Goofus looks out to the Horizon and says that, some day in the future, you’ll be able to sign on to Software-as-a-Service (SaaS) apps just by signing on to your enterprise network – as long as the SaaS apps have been reimplemented to support identity standards. Gallant says that’s all well and good in the future, but he thinks you should be able to do it today, even with the thousands of SaaS sites that use non-standard web forms. Please – not another example of “reinvent the world, and everything will work great.” Security remains one aspect of the cloud – perhaps the most significant one – that frightens many CIOs and slows cloud adoption. And while there are lots of facets to it, including data access protection and intrusion prevention, one of them is the proliferation of login/password information that the typical user of SaaS on behalf of the company has to maintain. It’s a hassle and a vulnerability for the users – the dreaded “25 yellow stickies with passwords stuck to the monitor” scenario – as well as for IT, who need to individually provision each app when employees need access, and (most irritatingly) manually de-provision them when employees are terminated or no longer need access to apps and data based on changes of responsibility.
At VMworld last month, VMware showed their future vision of addressing this, and personalized application access, with a look at an approach they call “Project Horizon.” We sat there and smiled – knowing that the thing about the horizon is that it’s far away and out of reach, and that the combination of OpenCloud Access and Citrix Receiver would make this real in just a few short weeks. (Unfortunately for VMware, the fabled ultimate product management tool, the PowerPoint-to-code compiler, doesn’t really exist…)
OpenCloud Access will not only allow users to sign into their enterprise domains and access their SaaS applications without needing to sign in individually to them if they’ve been engineered to rely on the SAML and OpenID authentication standards. It offers AppAdapters for lots of legacy SaaS apps – and will grow constantly to offer more – that let users log into those apps even if they depend on web forms for authentication. (And the same experience holds for enterprise and Windows and internal Web apps, of course, as well as cloud Infrastructure-as-a-Service.)

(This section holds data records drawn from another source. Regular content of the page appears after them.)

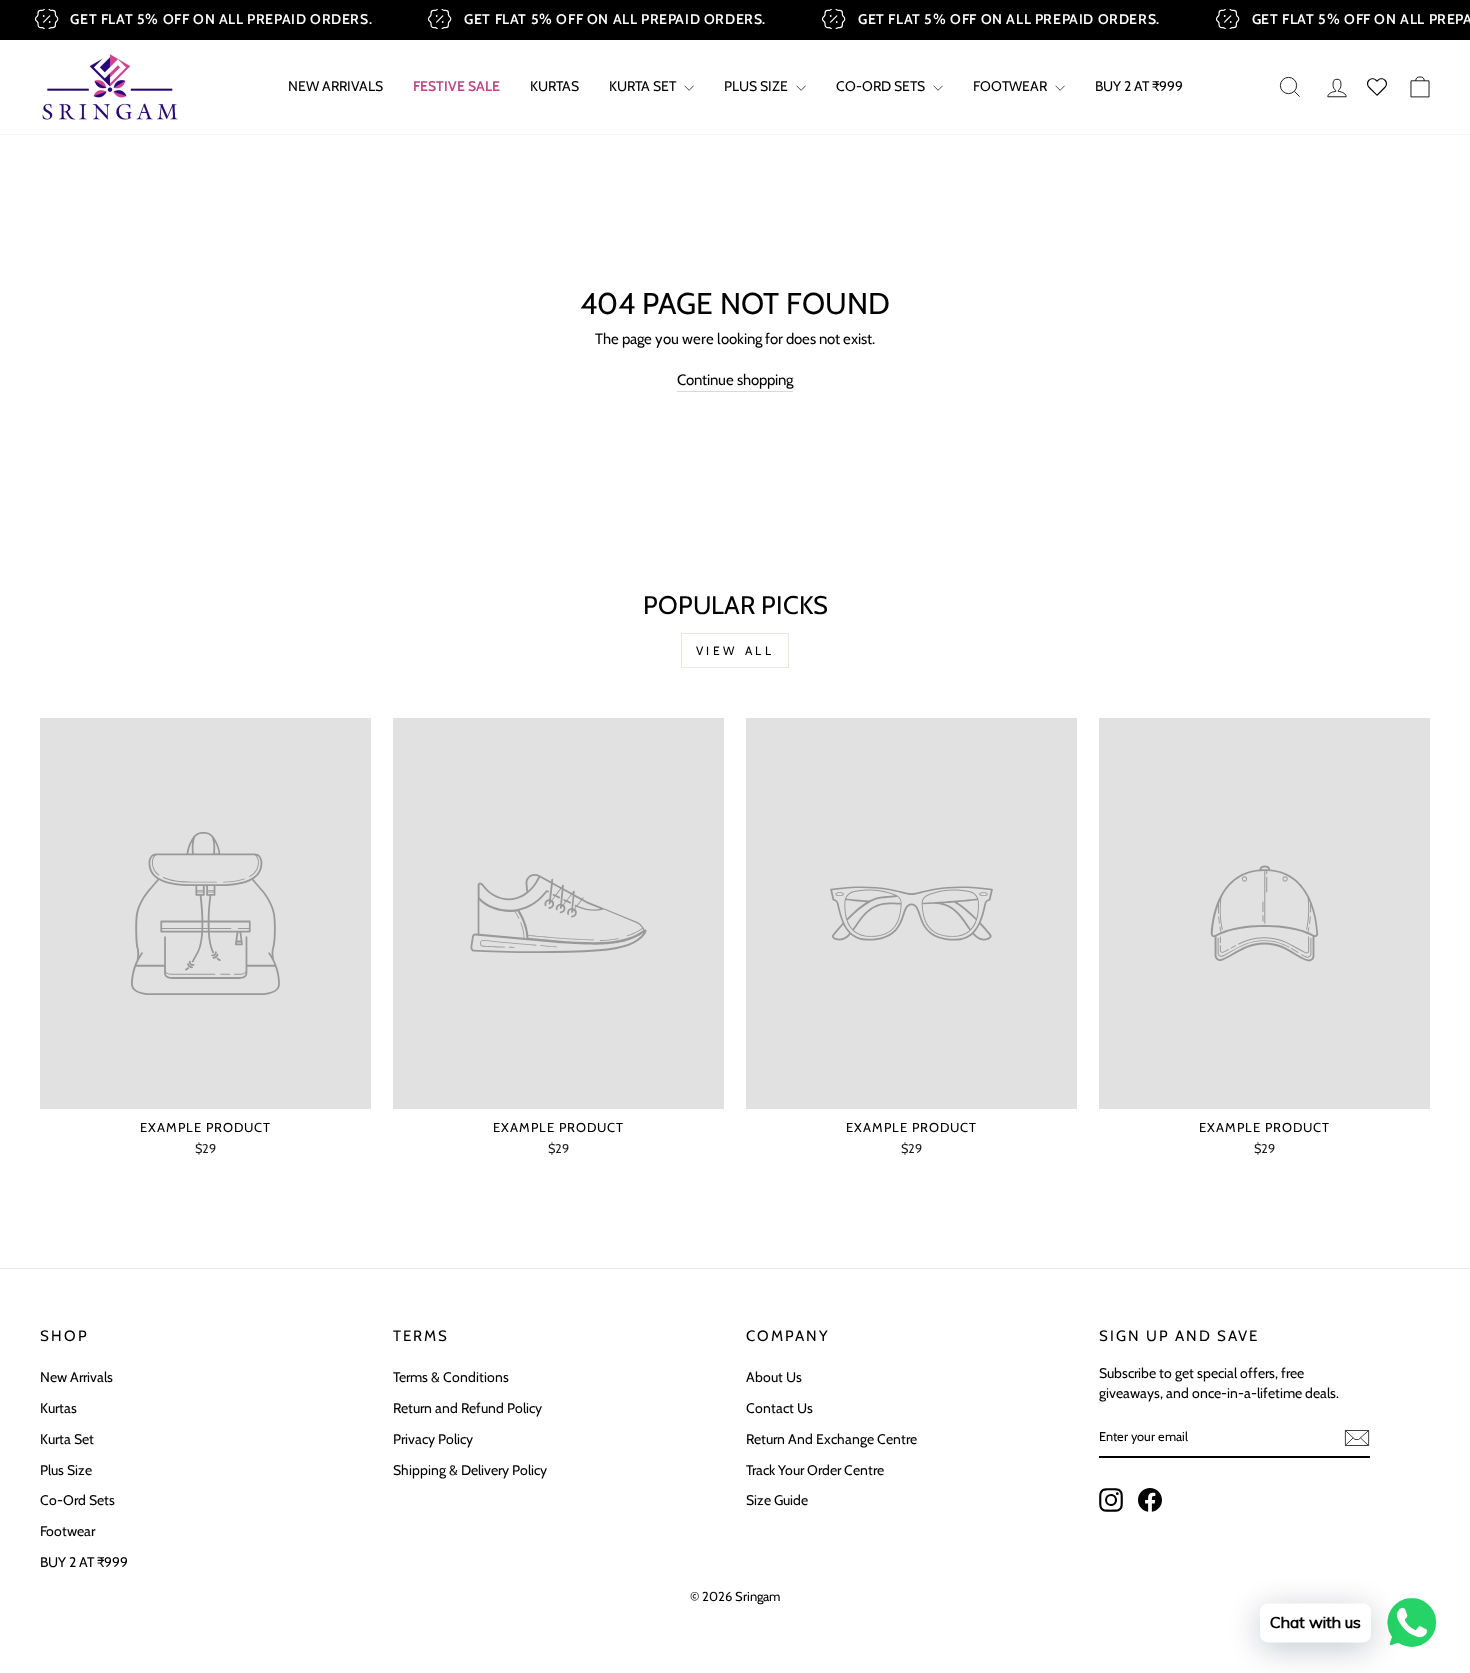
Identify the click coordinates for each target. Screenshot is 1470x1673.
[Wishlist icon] (1377, 87)
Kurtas (554, 86)
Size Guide (777, 1500)
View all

For IT management, revoking access to SaaS apps is simple too, with simple updates to the corporate directory directing OpenCloud Access to disable app access. And there’s no danger of side-door access, since users don’t even need to know their credentials for the SaaS providers! So the crisis mode operation of “everyone at the Help Desk log into ten apps and disable this account as security walks the former employee from the building” can be reduced to a single directory update.
The important things to know about this new capability that links the enterprise to the resources it uses in the cloud are that it’s here now, it’s integrated with the user experience, it’s extensible, and most important, it works with real-world services today (for example, SalesForce.COM, which is one of the integrations we demonstrate) instead of relying on the “step one, disrupt the business; step two, re-engineer the universe” paradigm.
So what’s the Highlights for IT Professionals bottom line? Simple. Don’t make Goofus your IT consultant. Gallant-ly go forth into the OpenCloud.